DATA:
——

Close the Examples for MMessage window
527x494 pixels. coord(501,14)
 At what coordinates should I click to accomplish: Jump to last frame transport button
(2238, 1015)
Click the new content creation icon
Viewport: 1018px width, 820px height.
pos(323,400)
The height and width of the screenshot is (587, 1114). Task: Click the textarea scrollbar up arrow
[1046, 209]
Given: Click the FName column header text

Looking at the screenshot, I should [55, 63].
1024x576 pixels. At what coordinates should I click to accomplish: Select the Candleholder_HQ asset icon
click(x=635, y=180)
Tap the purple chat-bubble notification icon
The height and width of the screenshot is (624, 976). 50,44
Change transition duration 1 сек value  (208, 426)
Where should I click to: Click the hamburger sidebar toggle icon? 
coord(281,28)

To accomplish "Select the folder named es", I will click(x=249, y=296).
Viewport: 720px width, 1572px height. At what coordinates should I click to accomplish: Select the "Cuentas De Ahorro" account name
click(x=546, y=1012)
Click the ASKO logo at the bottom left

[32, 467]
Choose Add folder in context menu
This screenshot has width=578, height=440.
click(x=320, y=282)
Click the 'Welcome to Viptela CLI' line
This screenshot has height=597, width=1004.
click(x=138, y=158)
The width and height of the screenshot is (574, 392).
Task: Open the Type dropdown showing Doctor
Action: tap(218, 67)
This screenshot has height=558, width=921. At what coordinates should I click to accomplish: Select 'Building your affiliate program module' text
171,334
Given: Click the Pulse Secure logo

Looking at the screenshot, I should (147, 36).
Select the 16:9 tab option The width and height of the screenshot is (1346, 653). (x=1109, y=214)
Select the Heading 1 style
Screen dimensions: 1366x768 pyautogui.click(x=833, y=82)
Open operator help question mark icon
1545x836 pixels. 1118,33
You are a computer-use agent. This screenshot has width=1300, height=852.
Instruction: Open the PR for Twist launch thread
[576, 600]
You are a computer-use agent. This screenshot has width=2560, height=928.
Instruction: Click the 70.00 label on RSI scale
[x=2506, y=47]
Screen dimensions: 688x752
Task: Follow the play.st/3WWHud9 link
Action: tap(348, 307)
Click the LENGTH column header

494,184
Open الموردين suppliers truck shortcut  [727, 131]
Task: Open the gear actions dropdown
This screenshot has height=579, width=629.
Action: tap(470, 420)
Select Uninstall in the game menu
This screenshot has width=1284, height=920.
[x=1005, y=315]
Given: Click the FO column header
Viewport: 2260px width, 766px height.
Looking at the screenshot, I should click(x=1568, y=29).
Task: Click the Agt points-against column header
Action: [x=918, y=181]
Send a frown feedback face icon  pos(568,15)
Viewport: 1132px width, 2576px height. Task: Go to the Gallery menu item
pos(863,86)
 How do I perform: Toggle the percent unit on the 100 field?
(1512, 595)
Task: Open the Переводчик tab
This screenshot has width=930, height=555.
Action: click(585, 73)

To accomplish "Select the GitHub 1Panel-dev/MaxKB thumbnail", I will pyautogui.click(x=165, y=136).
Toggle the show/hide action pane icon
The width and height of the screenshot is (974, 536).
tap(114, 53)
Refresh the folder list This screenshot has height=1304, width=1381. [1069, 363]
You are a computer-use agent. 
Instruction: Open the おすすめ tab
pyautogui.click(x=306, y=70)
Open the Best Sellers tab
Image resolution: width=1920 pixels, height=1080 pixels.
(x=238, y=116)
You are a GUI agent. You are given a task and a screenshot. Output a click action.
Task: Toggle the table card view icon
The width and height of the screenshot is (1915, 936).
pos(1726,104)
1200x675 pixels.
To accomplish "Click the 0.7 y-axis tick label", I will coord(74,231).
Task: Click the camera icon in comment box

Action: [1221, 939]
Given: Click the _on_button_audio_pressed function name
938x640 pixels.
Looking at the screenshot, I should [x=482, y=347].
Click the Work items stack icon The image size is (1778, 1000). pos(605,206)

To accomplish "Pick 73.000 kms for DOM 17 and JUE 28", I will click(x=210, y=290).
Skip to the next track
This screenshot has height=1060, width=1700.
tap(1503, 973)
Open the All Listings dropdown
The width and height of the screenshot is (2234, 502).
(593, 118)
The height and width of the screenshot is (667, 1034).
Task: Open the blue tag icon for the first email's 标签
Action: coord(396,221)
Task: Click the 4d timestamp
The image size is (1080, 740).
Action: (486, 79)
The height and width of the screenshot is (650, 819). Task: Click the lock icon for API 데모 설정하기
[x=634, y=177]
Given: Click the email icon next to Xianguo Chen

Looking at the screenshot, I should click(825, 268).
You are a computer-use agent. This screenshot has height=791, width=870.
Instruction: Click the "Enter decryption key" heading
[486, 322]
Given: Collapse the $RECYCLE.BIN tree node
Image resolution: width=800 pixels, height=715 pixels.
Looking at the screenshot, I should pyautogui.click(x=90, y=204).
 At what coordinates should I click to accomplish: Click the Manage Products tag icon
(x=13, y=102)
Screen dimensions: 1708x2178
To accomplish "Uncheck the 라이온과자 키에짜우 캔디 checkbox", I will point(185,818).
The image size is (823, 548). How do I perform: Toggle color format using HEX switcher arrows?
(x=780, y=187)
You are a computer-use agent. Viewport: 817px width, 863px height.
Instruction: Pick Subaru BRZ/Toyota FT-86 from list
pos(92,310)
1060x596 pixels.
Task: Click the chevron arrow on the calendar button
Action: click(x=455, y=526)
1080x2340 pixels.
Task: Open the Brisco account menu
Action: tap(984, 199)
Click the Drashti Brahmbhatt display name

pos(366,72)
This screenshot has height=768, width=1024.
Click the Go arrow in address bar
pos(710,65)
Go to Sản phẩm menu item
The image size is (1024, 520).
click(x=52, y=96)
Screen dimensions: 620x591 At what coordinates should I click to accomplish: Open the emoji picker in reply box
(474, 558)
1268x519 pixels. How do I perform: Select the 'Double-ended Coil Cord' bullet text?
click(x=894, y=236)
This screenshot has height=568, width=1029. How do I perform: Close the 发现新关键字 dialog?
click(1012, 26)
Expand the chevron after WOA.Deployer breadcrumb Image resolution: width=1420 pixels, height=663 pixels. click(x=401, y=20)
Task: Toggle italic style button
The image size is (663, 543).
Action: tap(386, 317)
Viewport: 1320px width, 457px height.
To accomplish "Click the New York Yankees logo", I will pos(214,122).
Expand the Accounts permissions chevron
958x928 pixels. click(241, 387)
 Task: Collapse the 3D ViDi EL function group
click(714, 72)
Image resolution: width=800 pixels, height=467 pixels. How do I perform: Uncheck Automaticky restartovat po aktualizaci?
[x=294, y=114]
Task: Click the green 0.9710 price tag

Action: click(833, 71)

——

YOUR OBJECTIVE:
Copy every line above without changes.

FINISHED TASK:
Close the Examples for MMessage window
527x494 pixels. coord(501,14)
 At what coordinates should I click to accomplish: Jump to last frame transport button
(2238, 1015)
Click the new content creation icon
Viewport: 1018px width, 820px height.
pos(323,400)
The height and width of the screenshot is (587, 1114). Task: Click the textarea scrollbar up arrow
[1046, 209]
Given: Click the FName column header text

Looking at the screenshot, I should [55, 63].
1024x576 pixels. At what coordinates should I click to accomplish: Select the Candleholder_HQ asset icon
click(x=635, y=180)
Tap the purple chat-bubble notification icon
The height and width of the screenshot is (624, 976). 50,44
Change transition duration 1 сек value  (208, 426)
Where should I click to: Click the hamburger sidebar toggle icon? 
coord(281,28)

To accomplish "Select the folder named es", I will click(x=249, y=296).
Viewport: 720px width, 1572px height. At what coordinates should I click to accomplish: Select the "Cuentas De Ahorro" account name
click(x=546, y=1012)
Click the ASKO logo at the bottom left

[32, 467]
Choose Add folder in context menu
This screenshot has width=578, height=440.
click(x=320, y=282)
Click the 'Welcome to Viptela CLI' line
This screenshot has height=597, width=1004.
click(x=138, y=158)
The width and height of the screenshot is (574, 392).
Task: Open the Type dropdown showing Doctor
Action: tap(218, 67)
This screenshot has height=558, width=921. At what coordinates should I click to accomplish: Select 'Building your affiliate program module' text
171,334
Given: Click the Pulse Secure logo

Looking at the screenshot, I should (147, 36).
Select the 16:9 tab option The width and height of the screenshot is (1346, 653). (x=1109, y=214)
Select the Heading 1 style
Screen dimensions: 1366x768 pyautogui.click(x=833, y=82)
Open operator help question mark icon
1545x836 pixels. 1118,33
You are a computer-use agent. This screenshot has width=1300, height=852.
Instruction: Open the PR for Twist launch thread
[576, 600]
You are a computer-use agent. This screenshot has width=2560, height=928.
Instruction: Click the 70.00 label on RSI scale
[x=2506, y=47]
Screen dimensions: 688x752
Task: Follow the play.st/3WWHud9 link
Action: tap(348, 307)
Click the LENGTH column header

494,184
Open الموردين suppliers truck shortcut  [727, 131]
Task: Open the gear actions dropdown
This screenshot has height=579, width=629.
Action: tap(470, 420)
Select Uninstall in the game menu
This screenshot has width=1284, height=920.
[x=1005, y=315]
Given: Click the FO column header
Viewport: 2260px width, 766px height.
Looking at the screenshot, I should click(x=1568, y=29).
Task: Click the Agt points-against column header
Action: [x=918, y=181]
Send a frown feedback face icon  pos(568,15)
Viewport: 1132px width, 2576px height. Task: Go to the Gallery menu item
pos(863,86)
 How do I perform: Toggle the percent unit on the 100 field?
(1512, 595)
Task: Open the Переводчик tab
This screenshot has width=930, height=555.
Action: click(585, 73)

To accomplish "Select the GitHub 1Panel-dev/MaxKB thumbnail", I will pyautogui.click(x=165, y=136).
Toggle the show/hide action pane icon
The width and height of the screenshot is (974, 536).
tap(114, 53)
Refresh the folder list This screenshot has height=1304, width=1381. [1069, 363]
You are a computer-use agent. 
Instruction: Open the おすすめ tab
pyautogui.click(x=306, y=70)
Open the Best Sellers tab
Image resolution: width=1920 pixels, height=1080 pixels.
(x=238, y=116)
You are a GUI agent. You are given a task and a screenshot. Output a click action.
Task: Toggle the table card view icon
The width and height of the screenshot is (1915, 936).
pos(1726,104)
1200x675 pixels.
To accomplish "Click the 0.7 y-axis tick label", I will coord(74,231).
Task: Click the camera icon in comment box

Action: [1221, 939]
Given: Click the _on_button_audio_pressed function name
938x640 pixels.
Looking at the screenshot, I should [x=482, y=347].
Click the Work items stack icon The image size is (1778, 1000). pos(605,206)

To accomplish "Pick 73.000 kms for DOM 17 and JUE 28", I will click(x=210, y=290).
Skip to the next track
This screenshot has height=1060, width=1700.
tap(1503, 973)
Open the All Listings dropdown
The width and height of the screenshot is (2234, 502).
(593, 118)
The height and width of the screenshot is (667, 1034).
Task: Open the blue tag icon for the first email's 标签
Action: coord(396,221)
Task: Click the 4d timestamp
The image size is (1080, 740).
Action: (486, 79)
The height and width of the screenshot is (650, 819). Task: Click the lock icon for API 데모 설정하기
[x=634, y=177]
Given: Click the email icon next to Xianguo Chen

Looking at the screenshot, I should click(825, 268).
You are a computer-use agent. This screenshot has height=791, width=870.
Instruction: Click the "Enter decryption key" heading
[486, 322]
Given: Collapse the $RECYCLE.BIN tree node
Image resolution: width=800 pixels, height=715 pixels.
Looking at the screenshot, I should pyautogui.click(x=90, y=204).
 At what coordinates should I click to accomplish: Click the Manage Products tag icon
(x=13, y=102)
Screen dimensions: 1708x2178
To accomplish "Uncheck the 라이온과자 키에짜우 캔디 checkbox", I will point(185,818).
The image size is (823, 548). How do I perform: Toggle color format using HEX switcher arrows?
(x=780, y=187)
You are a computer-use agent. Viewport: 817px width, 863px height.
Instruction: Pick Subaru BRZ/Toyota FT-86 from list
pos(92,310)
1060x596 pixels.
Task: Click the chevron arrow on the calendar button
Action: click(x=455, y=526)
1080x2340 pixels.
Task: Open the Brisco account menu
Action: tap(984, 199)
Click the Drashti Brahmbhatt display name

pos(366,72)
This screenshot has height=768, width=1024.
Click the Go arrow in address bar
pos(710,65)
Go to Sản phẩm menu item
The image size is (1024, 520).
click(x=52, y=96)
Screen dimensions: 620x591 At what coordinates should I click to accomplish: Open the emoji picker in reply box
(474, 558)
1268x519 pixels. How do I perform: Select the 'Double-ended Coil Cord' bullet text?
click(x=894, y=236)
This screenshot has height=568, width=1029. How do I perform: Close the 发现新关键字 dialog?
click(1012, 26)
Expand the chevron after WOA.Deployer breadcrumb Image resolution: width=1420 pixels, height=663 pixels. click(x=401, y=20)
Task: Toggle italic style button
The image size is (663, 543).
Action: tap(386, 317)
Viewport: 1320px width, 457px height.
To accomplish "Click the New York Yankees logo", I will pos(214,122).
Expand the Accounts permissions chevron
958x928 pixels. click(241, 387)
 Task: Collapse the 3D ViDi EL function group
click(714, 72)
Image resolution: width=800 pixels, height=467 pixels. How do I perform: Uncheck Automaticky restartovat po aktualizaci?
[x=294, y=114]
Task: Click the green 0.9710 price tag

Action: click(833, 71)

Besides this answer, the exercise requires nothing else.